### [The task]
From the data below, return the exact lines starting at the line containing "Click the bypass icon at top right" and ending at the line containing "This screenshot has width=479, height=412.", both included, and nothing else.

(Data extracts Opens)

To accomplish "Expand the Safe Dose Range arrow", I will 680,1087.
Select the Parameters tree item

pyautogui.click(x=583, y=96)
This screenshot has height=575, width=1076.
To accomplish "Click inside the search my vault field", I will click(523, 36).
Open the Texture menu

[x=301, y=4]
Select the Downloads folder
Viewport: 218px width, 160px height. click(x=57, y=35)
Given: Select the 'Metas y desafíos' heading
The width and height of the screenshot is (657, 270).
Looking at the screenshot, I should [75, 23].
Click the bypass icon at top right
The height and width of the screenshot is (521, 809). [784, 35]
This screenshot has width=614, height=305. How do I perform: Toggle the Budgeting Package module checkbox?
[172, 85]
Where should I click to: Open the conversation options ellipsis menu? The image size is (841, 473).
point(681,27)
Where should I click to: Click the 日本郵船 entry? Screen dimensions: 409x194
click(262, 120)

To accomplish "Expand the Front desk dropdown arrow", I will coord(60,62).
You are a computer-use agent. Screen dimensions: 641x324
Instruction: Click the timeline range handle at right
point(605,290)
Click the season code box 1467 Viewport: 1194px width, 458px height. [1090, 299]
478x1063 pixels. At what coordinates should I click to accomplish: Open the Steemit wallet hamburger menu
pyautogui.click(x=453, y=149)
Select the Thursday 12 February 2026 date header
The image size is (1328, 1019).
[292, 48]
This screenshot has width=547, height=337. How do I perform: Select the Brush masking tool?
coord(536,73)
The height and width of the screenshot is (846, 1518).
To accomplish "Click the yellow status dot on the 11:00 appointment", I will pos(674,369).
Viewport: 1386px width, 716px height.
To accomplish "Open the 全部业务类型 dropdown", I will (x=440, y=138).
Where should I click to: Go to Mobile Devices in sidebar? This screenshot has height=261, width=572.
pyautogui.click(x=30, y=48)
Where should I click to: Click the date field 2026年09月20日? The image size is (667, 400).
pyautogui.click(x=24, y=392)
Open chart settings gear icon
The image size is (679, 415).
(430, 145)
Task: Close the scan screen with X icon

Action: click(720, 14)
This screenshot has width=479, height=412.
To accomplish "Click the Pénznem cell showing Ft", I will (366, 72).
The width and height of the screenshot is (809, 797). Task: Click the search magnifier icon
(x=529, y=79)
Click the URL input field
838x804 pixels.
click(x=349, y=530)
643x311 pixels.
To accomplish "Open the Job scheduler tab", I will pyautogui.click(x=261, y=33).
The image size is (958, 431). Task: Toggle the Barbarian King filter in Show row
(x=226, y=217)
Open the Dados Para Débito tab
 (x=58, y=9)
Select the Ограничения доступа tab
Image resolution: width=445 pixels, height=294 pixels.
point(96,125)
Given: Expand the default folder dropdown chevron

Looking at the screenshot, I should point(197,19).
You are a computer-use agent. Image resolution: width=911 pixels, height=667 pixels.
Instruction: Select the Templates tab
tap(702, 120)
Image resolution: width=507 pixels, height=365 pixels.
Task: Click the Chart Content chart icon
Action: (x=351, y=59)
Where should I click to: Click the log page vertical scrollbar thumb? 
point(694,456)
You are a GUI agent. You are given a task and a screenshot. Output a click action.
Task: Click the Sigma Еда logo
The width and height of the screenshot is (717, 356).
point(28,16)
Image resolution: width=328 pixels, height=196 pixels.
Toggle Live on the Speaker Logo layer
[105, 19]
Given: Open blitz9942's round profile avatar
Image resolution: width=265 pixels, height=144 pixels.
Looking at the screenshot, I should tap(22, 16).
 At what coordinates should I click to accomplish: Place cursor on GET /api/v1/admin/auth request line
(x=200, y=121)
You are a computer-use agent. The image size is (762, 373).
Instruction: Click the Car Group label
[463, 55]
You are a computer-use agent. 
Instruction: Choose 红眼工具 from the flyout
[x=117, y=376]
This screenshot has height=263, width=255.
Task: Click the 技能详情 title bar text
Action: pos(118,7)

(Data extracts Closes)

### [Answer box]
Click the bypass icon at top right
The height and width of the screenshot is (521, 809). [784, 35]
This screenshot has width=614, height=305. How do I perform: Toggle the Budgeting Package module checkbox?
[172, 85]
Where should I click to: Open the conversation options ellipsis menu? The image size is (841, 473).
point(681,27)
Where should I click to: Click the 日本郵船 entry? Screen dimensions: 409x194
click(262, 120)

To accomplish "Expand the Front desk dropdown arrow", I will coord(60,62).
You are a computer-use agent. Screen dimensions: 641x324
Instruction: Click the timeline range handle at right
point(605,290)
Click the season code box 1467 Viewport: 1194px width, 458px height. [1090, 299]
478x1063 pixels. At what coordinates should I click to accomplish: Open the Steemit wallet hamburger menu
pyautogui.click(x=453, y=149)
Select the Thursday 12 February 2026 date header
The image size is (1328, 1019).
[292, 48]
This screenshot has width=547, height=337. How do I perform: Select the Brush masking tool?
coord(536,73)
The height and width of the screenshot is (846, 1518).
To accomplish "Click the yellow status dot on the 11:00 appointment", I will pos(674,369).
Viewport: 1386px width, 716px height.
To accomplish "Open the 全部业务类型 dropdown", I will (x=440, y=138).
Where should I click to: Go to Mobile Devices in sidebar? This screenshot has height=261, width=572.
pyautogui.click(x=30, y=48)
Where should I click to: Click the date field 2026年09月20日? The image size is (667, 400).
pyautogui.click(x=24, y=392)
Open chart settings gear icon
The image size is (679, 415).
(430, 145)
Task: Close the scan screen with X icon

Action: click(720, 14)
This screenshot has width=479, height=412.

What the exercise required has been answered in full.